▶ _WHAT TO PRODUCE_: All lines of the material should be given again exactly.

Segment Start: DATA RECORDS

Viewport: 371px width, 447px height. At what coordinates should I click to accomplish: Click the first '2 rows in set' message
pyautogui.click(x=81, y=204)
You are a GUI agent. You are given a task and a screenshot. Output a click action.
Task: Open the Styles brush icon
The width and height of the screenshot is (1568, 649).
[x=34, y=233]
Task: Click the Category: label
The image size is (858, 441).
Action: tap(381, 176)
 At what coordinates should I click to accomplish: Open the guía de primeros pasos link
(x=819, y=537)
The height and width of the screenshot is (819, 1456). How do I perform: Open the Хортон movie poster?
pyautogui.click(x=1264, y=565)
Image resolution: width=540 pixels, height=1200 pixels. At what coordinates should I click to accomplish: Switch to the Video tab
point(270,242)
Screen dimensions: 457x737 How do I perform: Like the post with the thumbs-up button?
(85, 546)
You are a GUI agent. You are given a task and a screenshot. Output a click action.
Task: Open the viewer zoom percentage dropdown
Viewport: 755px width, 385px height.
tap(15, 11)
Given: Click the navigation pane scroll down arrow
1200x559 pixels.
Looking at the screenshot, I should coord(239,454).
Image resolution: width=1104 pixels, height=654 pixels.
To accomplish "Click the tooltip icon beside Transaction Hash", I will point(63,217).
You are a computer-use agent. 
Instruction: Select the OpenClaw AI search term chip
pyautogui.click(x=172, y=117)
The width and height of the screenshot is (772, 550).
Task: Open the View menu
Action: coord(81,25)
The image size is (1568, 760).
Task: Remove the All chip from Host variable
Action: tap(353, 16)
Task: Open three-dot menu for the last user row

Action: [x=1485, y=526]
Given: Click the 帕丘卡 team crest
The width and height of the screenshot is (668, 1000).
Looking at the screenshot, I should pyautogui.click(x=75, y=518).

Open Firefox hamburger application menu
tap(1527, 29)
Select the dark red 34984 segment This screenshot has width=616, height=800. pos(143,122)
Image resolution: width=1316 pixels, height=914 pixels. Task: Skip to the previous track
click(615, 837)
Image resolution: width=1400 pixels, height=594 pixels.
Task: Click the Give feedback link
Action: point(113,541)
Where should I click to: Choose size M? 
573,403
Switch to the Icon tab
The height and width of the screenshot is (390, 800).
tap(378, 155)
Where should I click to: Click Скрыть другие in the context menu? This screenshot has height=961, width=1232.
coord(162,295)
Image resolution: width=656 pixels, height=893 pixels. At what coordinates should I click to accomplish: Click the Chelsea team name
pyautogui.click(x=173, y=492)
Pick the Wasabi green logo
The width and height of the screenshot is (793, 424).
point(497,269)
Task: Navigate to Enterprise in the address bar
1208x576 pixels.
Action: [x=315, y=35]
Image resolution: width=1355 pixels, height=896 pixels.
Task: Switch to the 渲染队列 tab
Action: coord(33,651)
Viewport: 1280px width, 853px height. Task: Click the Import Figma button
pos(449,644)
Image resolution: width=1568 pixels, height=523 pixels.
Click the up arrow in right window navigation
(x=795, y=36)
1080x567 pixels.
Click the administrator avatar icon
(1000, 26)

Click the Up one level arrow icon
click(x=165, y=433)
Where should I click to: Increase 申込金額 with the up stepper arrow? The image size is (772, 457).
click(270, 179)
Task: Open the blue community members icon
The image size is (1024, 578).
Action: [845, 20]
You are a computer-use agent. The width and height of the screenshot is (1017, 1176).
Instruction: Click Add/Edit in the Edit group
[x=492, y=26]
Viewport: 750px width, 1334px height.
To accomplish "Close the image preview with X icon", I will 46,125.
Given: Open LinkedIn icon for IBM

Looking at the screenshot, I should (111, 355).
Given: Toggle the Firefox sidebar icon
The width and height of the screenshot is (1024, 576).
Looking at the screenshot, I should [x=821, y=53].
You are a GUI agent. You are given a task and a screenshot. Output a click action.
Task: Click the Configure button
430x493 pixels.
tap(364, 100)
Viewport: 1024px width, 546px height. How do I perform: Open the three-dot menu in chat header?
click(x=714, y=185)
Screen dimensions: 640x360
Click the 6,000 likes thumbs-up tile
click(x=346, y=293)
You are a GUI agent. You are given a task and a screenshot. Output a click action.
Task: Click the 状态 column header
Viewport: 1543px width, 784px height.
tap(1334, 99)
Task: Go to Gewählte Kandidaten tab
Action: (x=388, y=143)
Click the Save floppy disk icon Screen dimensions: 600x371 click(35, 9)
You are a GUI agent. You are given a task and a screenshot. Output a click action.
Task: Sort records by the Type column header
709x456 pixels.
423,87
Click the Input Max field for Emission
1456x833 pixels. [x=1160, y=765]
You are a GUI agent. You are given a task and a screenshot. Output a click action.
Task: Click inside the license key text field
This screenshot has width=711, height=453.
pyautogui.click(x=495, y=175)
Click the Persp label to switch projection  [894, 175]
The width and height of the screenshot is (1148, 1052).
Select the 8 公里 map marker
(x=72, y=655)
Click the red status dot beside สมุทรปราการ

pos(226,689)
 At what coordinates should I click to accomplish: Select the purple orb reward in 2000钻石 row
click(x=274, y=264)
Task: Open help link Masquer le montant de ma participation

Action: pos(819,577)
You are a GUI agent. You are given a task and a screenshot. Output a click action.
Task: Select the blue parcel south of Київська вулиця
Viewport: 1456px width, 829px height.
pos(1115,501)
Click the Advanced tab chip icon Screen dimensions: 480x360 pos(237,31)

Segment End: DATA RECORDS

▶ _ANSWER AREA_:
Viewport: 371px width, 447px height. At what coordinates should I click to accomplish: Click the first '2 rows in set' message
pyautogui.click(x=81, y=204)
You are a GUI agent. You are given a task and a screenshot. Output a click action.
Task: Open the Styles brush icon
The width and height of the screenshot is (1568, 649).
[x=34, y=233]
Task: Click the Category: label
The image size is (858, 441).
Action: tap(381, 176)
 At what coordinates should I click to accomplish: Open the guía de primeros pasos link
(x=819, y=537)
The height and width of the screenshot is (819, 1456). How do I perform: Open the Хортон movie poster?
pyautogui.click(x=1264, y=565)
Image resolution: width=540 pixels, height=1200 pixels. At what coordinates should I click to accomplish: Switch to the Video tab
point(270,242)
Screen dimensions: 457x737 How do I perform: Like the post with the thumbs-up button?
(85, 546)
You are a GUI agent. You are given a task and a screenshot. Output a click action.
Task: Open the viewer zoom percentage dropdown
Viewport: 755px width, 385px height.
tap(15, 11)
Given: Click the navigation pane scroll down arrow
1200x559 pixels.
Looking at the screenshot, I should coord(239,454).
Image resolution: width=1104 pixels, height=654 pixels.
To accomplish "Click the tooltip icon beside Transaction Hash", I will point(63,217).
You are a computer-use agent. 
Instruction: Select the OpenClaw AI search term chip
pyautogui.click(x=172, y=117)
The width and height of the screenshot is (772, 550).
Task: Open the View menu
Action: coord(81,25)
The image size is (1568, 760).
Task: Remove the All chip from Host variable
Action: tap(353, 16)
Task: Open three-dot menu for the last user row

Action: [x=1485, y=526]
Given: Click the 帕丘卡 team crest
The width and height of the screenshot is (668, 1000).
Looking at the screenshot, I should pyautogui.click(x=75, y=518).

Open Firefox hamburger application menu
tap(1527, 29)
Select the dark red 34984 segment This screenshot has width=616, height=800. pos(143,122)
Image resolution: width=1316 pixels, height=914 pixels. Task: Skip to the previous track
click(615, 837)
Image resolution: width=1400 pixels, height=594 pixels.
Task: Click the Give feedback link
Action: point(113,541)
Where should I click to: Choose size M? 
573,403
Switch to the Icon tab
The height and width of the screenshot is (390, 800).
tap(378, 155)
Where should I click to: Click Скрыть другие in the context menu? This screenshot has height=961, width=1232.
coord(162,295)
Image resolution: width=656 pixels, height=893 pixels. At what coordinates should I click to accomplish: Click the Chelsea team name
pyautogui.click(x=173, y=492)
Pick the Wasabi green logo
The width and height of the screenshot is (793, 424).
point(497,269)
Task: Navigate to Enterprise in the address bar
1208x576 pixels.
Action: [x=315, y=35]
Image resolution: width=1355 pixels, height=896 pixels.
Task: Switch to the 渲染队列 tab
Action: coord(33,651)
Viewport: 1280px width, 853px height. Task: Click the Import Figma button
pos(449,644)
Image resolution: width=1568 pixels, height=523 pixels.
Click the up arrow in right window navigation
(x=795, y=36)
1080x567 pixels.
Click the administrator avatar icon
(1000, 26)

Click the Up one level arrow icon
click(x=165, y=433)
Where should I click to: Increase 申込金額 with the up stepper arrow? The image size is (772, 457).
click(270, 179)
Task: Open the blue community members icon
The image size is (1024, 578).
Action: [845, 20]
You are a computer-use agent. The width and height of the screenshot is (1017, 1176).
Instruction: Click Add/Edit in the Edit group
[x=492, y=26]
Viewport: 750px width, 1334px height.
To accomplish "Close the image preview with X icon", I will 46,125.
Given: Open LinkedIn icon for IBM

Looking at the screenshot, I should (111, 355).
Given: Toggle the Firefox sidebar icon
The width and height of the screenshot is (1024, 576).
Looking at the screenshot, I should [x=821, y=53].
You are a GUI agent. You are given a task and a screenshot. Output a click action.
Task: Click the Configure button
430x493 pixels.
tap(364, 100)
Viewport: 1024px width, 546px height. How do I perform: Open the three-dot menu in chat header?
click(x=714, y=185)
Screen dimensions: 640x360
Click the 6,000 likes thumbs-up tile
click(x=346, y=293)
You are a GUI agent. You are given a task and a screenshot. Output a click action.
Task: Click the 状态 column header
Viewport: 1543px width, 784px height.
tap(1334, 99)
Task: Go to Gewählte Kandidaten tab
Action: (x=388, y=143)
Click the Save floppy disk icon Screen dimensions: 600x371 click(35, 9)
You are a GUI agent. You are given a task and a screenshot. Output a click action.
Task: Sort records by the Type column header
709x456 pixels.
423,87
Click the Input Max field for Emission
1456x833 pixels. [x=1160, y=765]
You are a GUI agent. You are given a task and a screenshot. Output a click action.
Task: Click inside the license key text field
This screenshot has width=711, height=453.
pyautogui.click(x=495, y=175)
Click the Persp label to switch projection  [894, 175]
The width and height of the screenshot is (1148, 1052).
Select the 8 公里 map marker
(x=72, y=655)
Click the red status dot beside สมุทรปราการ

pos(226,689)
 At what coordinates should I click to accomplish: Select the purple orb reward in 2000钻石 row
click(x=274, y=264)
Task: Open help link Masquer le montant de ma participation

Action: pos(819,577)
You are a GUI agent. You are given a task and a screenshot. Output a click action.
Task: Select the blue parcel south of Київська вулиця
Viewport: 1456px width, 829px height.
pos(1115,501)
Click the Advanced tab chip icon Screen dimensions: 480x360 pos(237,31)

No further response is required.